Manufacturing Industry
3M Sets Restructuring
Electronic News, April 30, 2001 by Bernard Levine
5,000 jobs to be affected
3M, St. Paul, Minn., is cutting 5,000 jobs in a consolidation of operations. The selective restructuring will reduce its global workforce by about 7 percent over the next 12 months, with half the employment reductions outside the United States.
Business units, functional groups and geographic areas across the company are driving the restructuring, the firm said in a statement last week. Much of the streamlining will be targeted at parts of the company facing the greatest economic challenges and where the greatest opportunities exist to eliminate unnecessary structure and improve productivity, efficiency and the supply chain, the company added, without specifically identifying them.
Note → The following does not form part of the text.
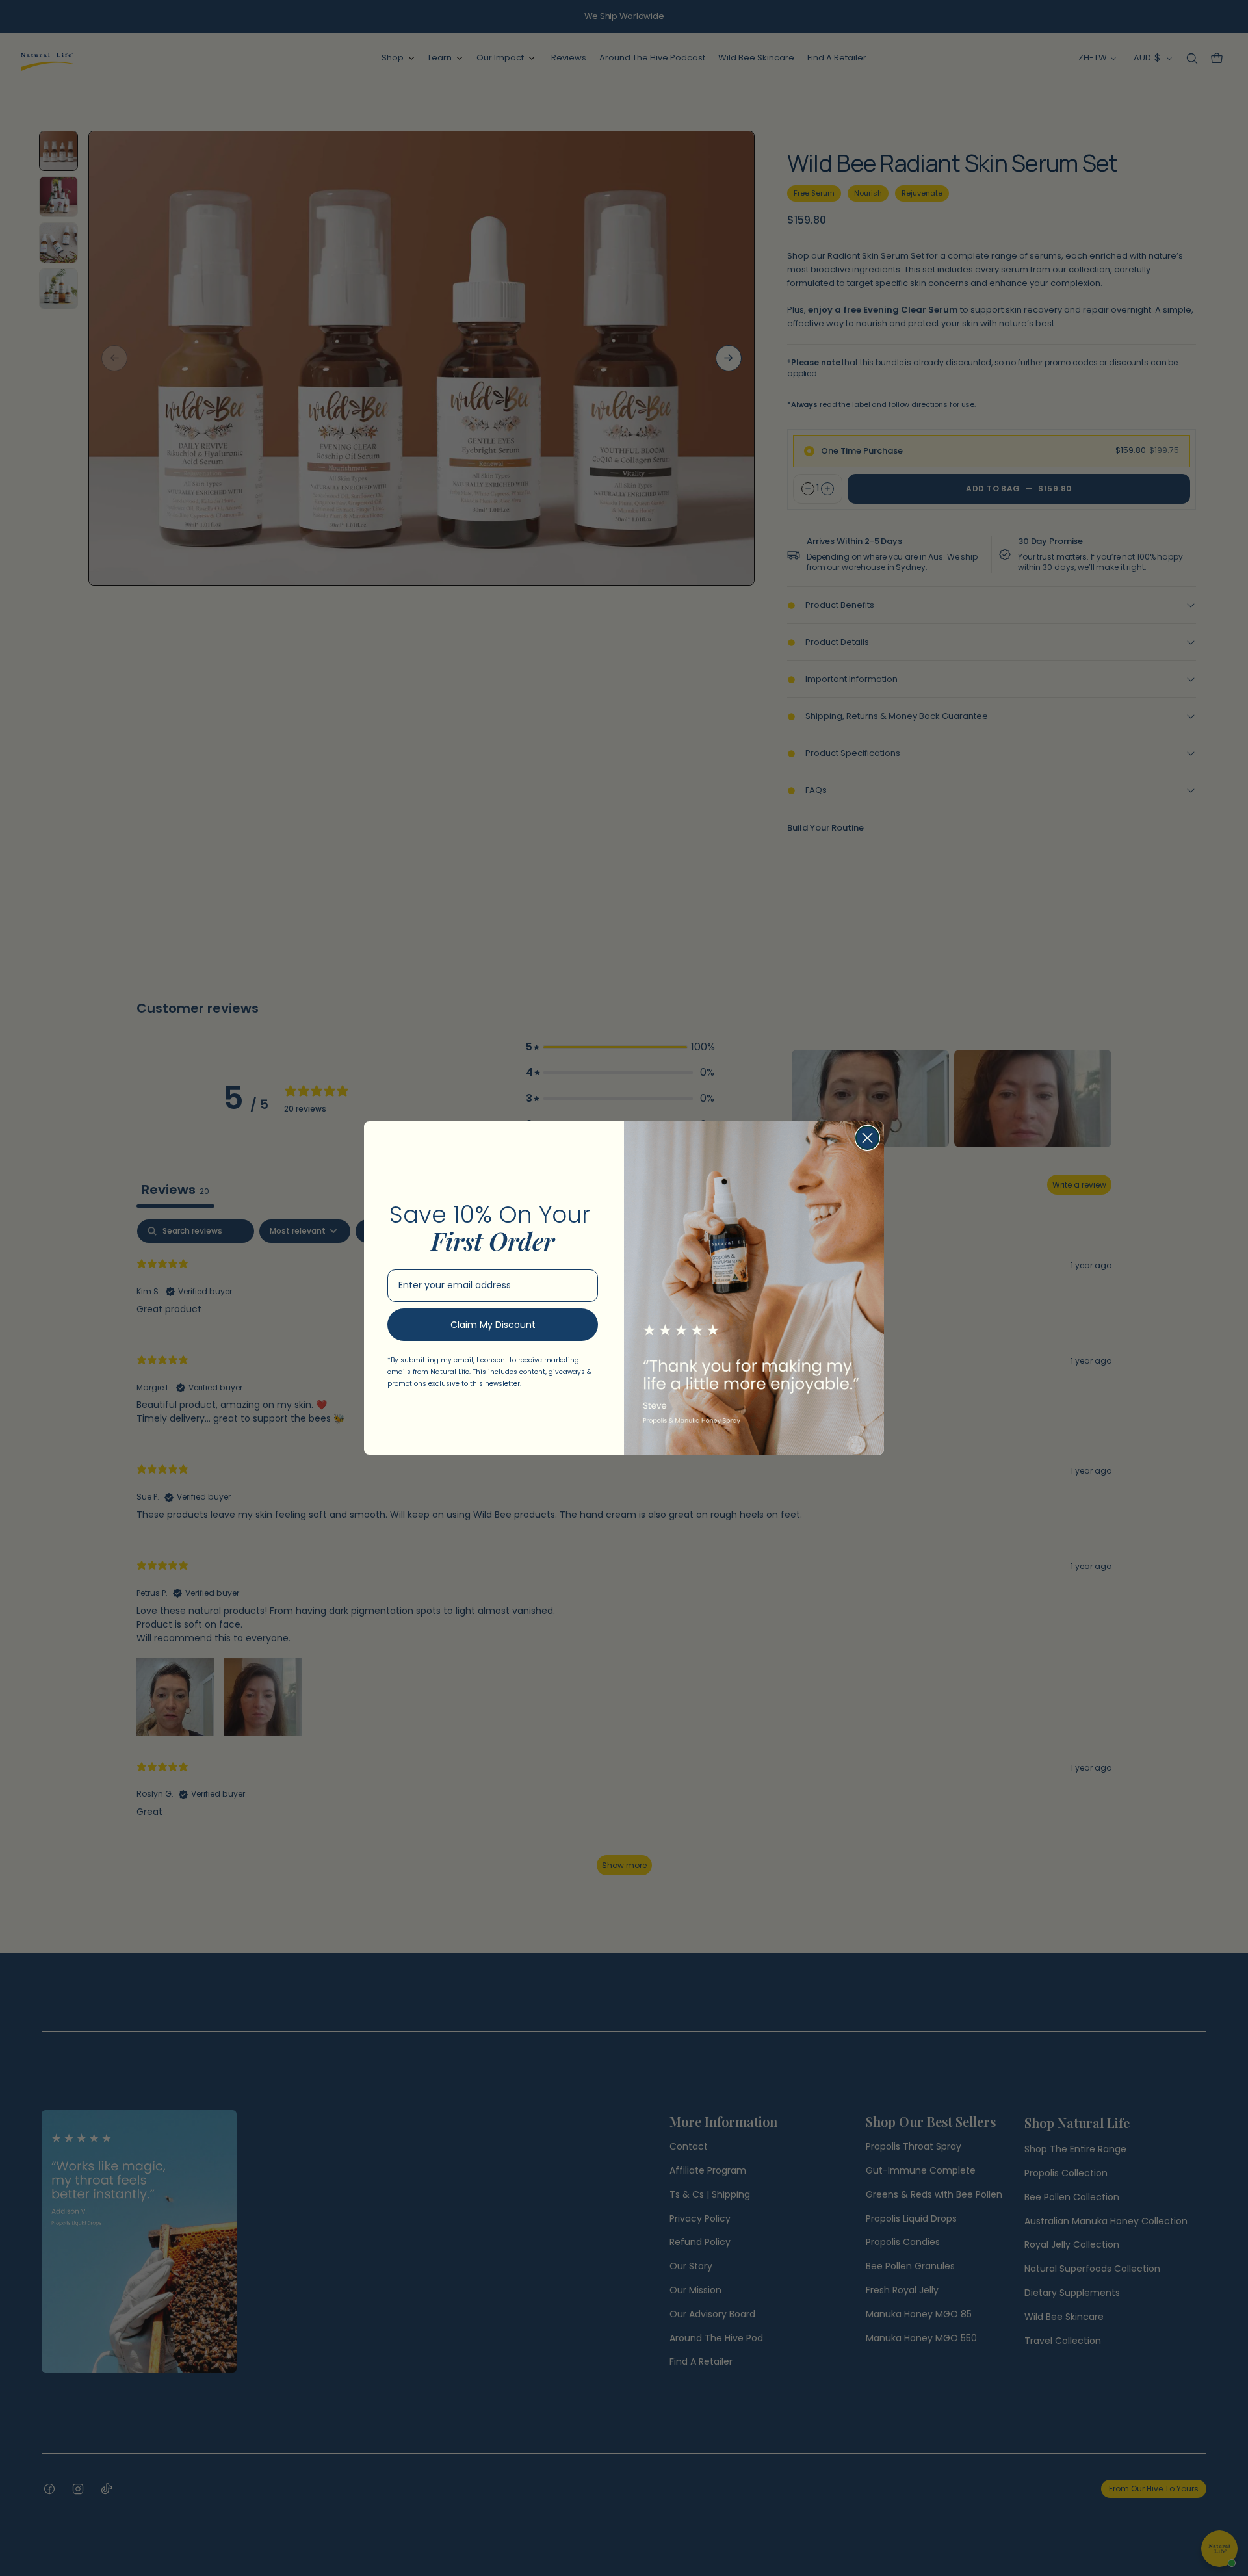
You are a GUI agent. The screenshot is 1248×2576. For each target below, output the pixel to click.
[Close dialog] (867, 1137)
The company expects to incur a one-time charge of approximately $600 million over the next few quarters as a result of this action. The restructuring is expected to provide annual pretax savings of approximately $300 million upon completion of the plan. Not included in the charge are previously incurred costs related to the elimination of some jobs stemming from the ongoing integration of recently acquired businesses.
Last week 3M (nyse: MMM) also reported first-quarter 2001 earnings of $1.16 per share, up 3 cents per share from the first quarter last year, excluding nonrecurring items in both periods. Net income totaled $467 million, compared with $456 million in the comparable period excluding nonrecurring items. Sales totaled $4.2 billion, up 2.3 percent in U.S. dollars and 6.7 percent in local currencies.
"Our people delivered solid results under extremely difficult U.S. economic conditions, continued strengthening of the U.S. dollar and sharply higher energy costs," said W. James McNerney Jr., chairman and chief executive officer. Currency effects reduced earnings for the quarter by 7 cents per share, and higher U.S. energy costs reduced earnings by 4 cents per share.
"We are intensely focused on driving down costs to deliver positive earnings growth in an uncertain global economic environment," McNerney said. "Unusually unpredictable market and currency trends produce a range of $4.75 to $5 per share for 2001 earnings in total, with negative market and currency trends more than offset in any scenario by our aggressive cost plan."
3M earned $4.68 per share in 2000, excluding nonrecurring items. The company expects earnings for the second quarter to be similar to, or up slightly from, the second quarter last year.
"Our management team is accelerating efforts to grow our strong market positions and deliver solid financial results," McNerney said. "We've identified opportunities to streamline our supply chain and achieve other structural improvements -- especially important now in light of the current, difficult economic situation and the reality that these conditions may last longer than expected.
"While no one likes to eliminate jobs, this action is consistent with our resolve to achieve solid growth, make the whole organization faster and advance 3M to an even higher level," McNerney added.